70. Circuitry for a first infrastructure equipment of a wireless communications network operable to control a communications device to form a multipath connection to the first infrastructure equipment and a relay communications device controlled by a second infrastructure equipment of the wireless communications network, the circuitry comprising transmitter circuitry configured to transmit signals, receiver circuitry configured to receive signals, controller circuitry configured in combination with the transmitter circuitry and the receiver circuitry to transmit, to the communications device over a wireless communications link between the communications device and the first infrastructure equipment, a measurement configuration comprising a condition for triggering the communications device to transmit a measurement report to the first infrastructure equipment, the condition being based on a quality of a wireless communications link to be formed between the communications device and the relay communications device, receive the measurement report from the communications device, the measurement report comprising an indication of one or more measurements of the quality of the wireless communications link to be formed between the communications device and the relay communications device, transmit, to the communications device, an instruction to form the wireless communications link with the relay communications device.

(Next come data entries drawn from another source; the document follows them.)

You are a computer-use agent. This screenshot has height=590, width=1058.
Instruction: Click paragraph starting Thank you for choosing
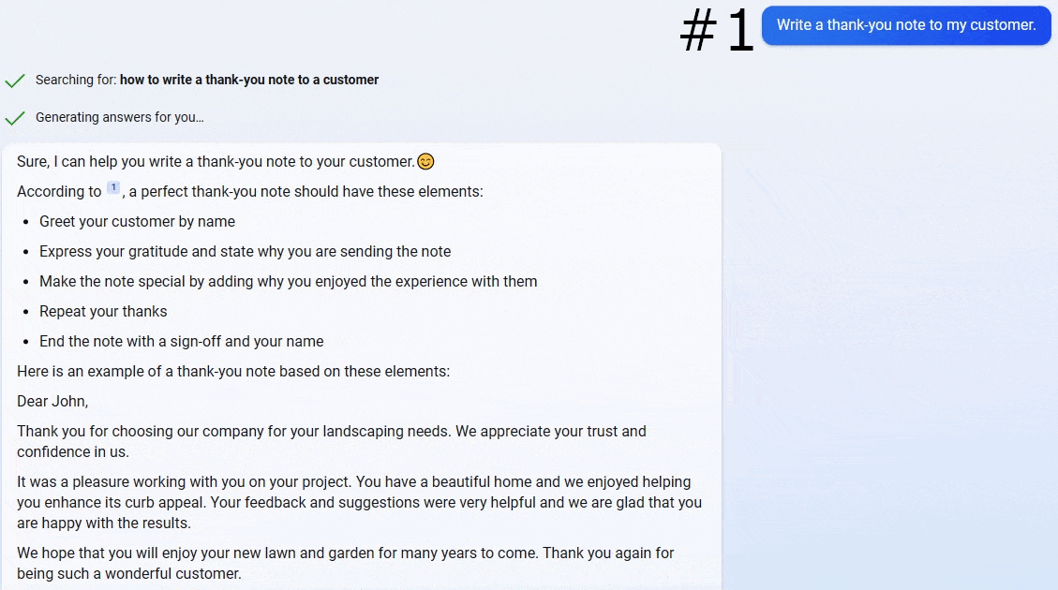tap(332, 442)
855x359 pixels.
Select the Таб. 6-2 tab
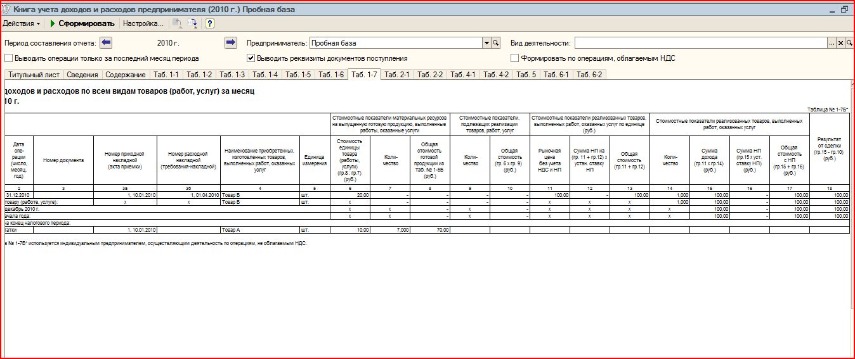pyautogui.click(x=589, y=75)
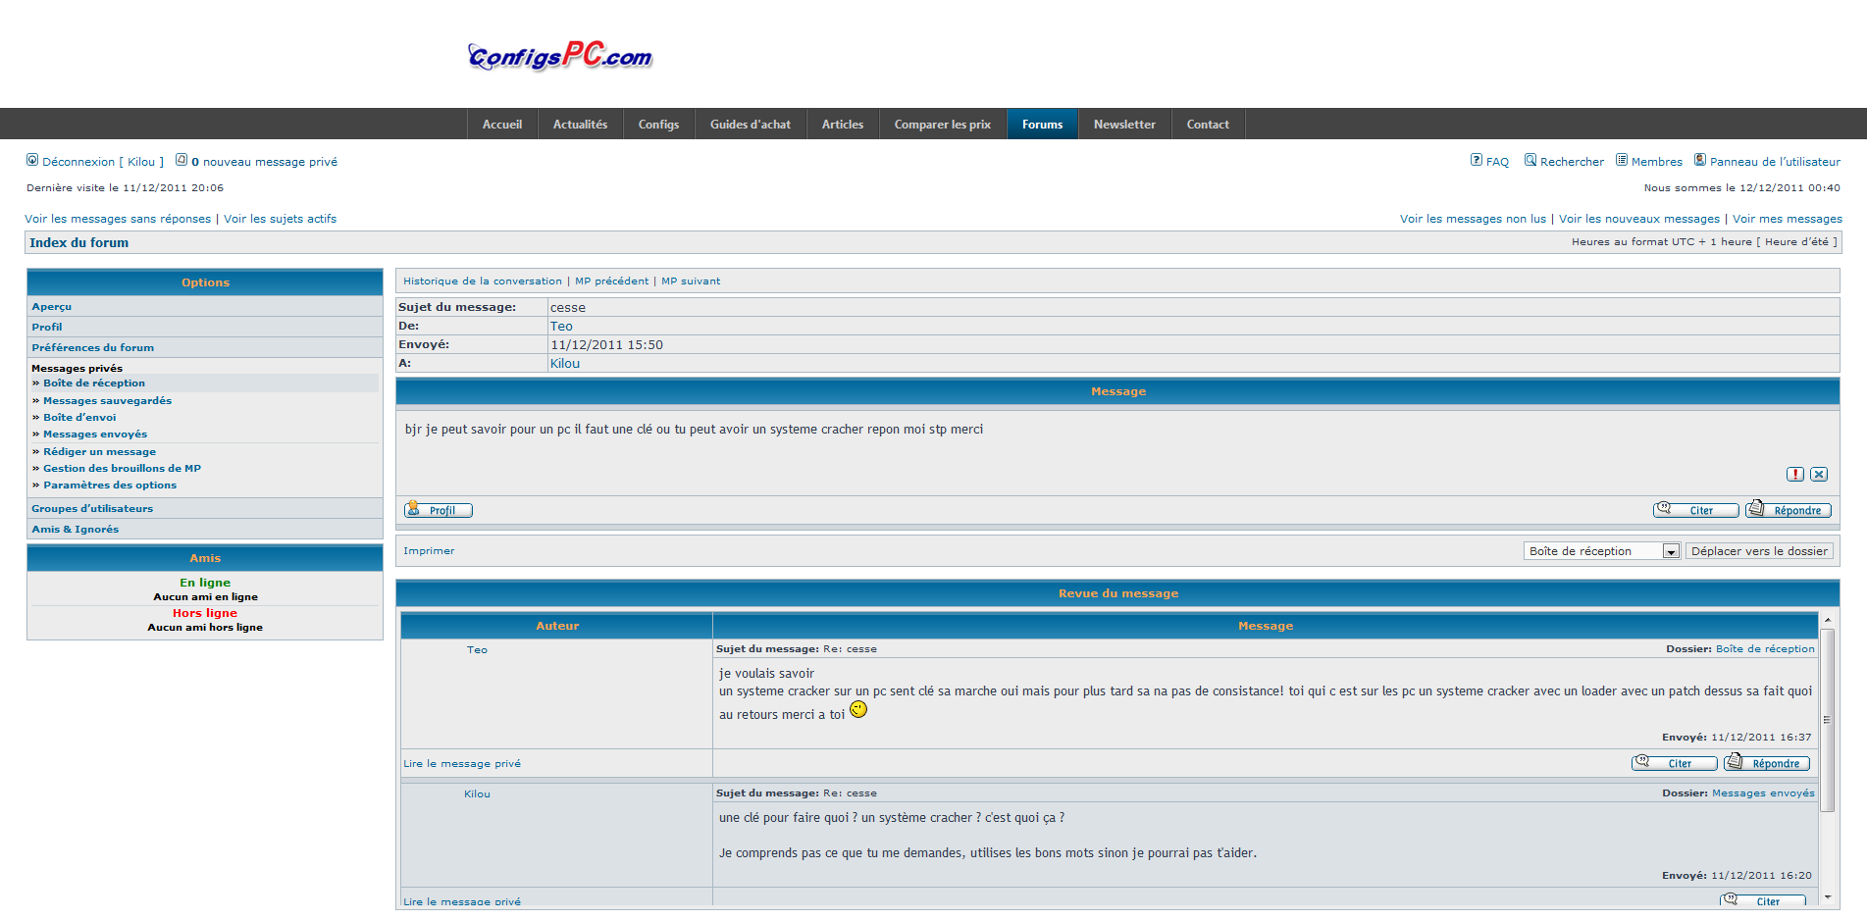Expand the Boîte de réception folder dropdown
This screenshot has width=1867, height=920.
coord(1670,552)
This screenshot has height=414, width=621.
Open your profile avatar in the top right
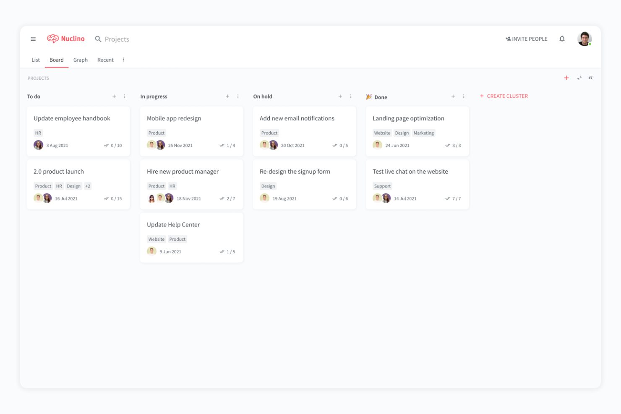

71. A wireless communications network comprising a communications device according to claim 63 and a source infrastructure equipment according to claim 64.

72. A wireless communications network comprising a communications device according to claim 65 and a first infrastructure equipment according to claim 66.

73. A computer program comprising instructions which, when loaded onto a computer, cause the computer to perform a method according to claim 1, claim 28, claim 43 or claim 55.

74. A non-transitory computer-readable storage medium storing a computer program according to claim 73.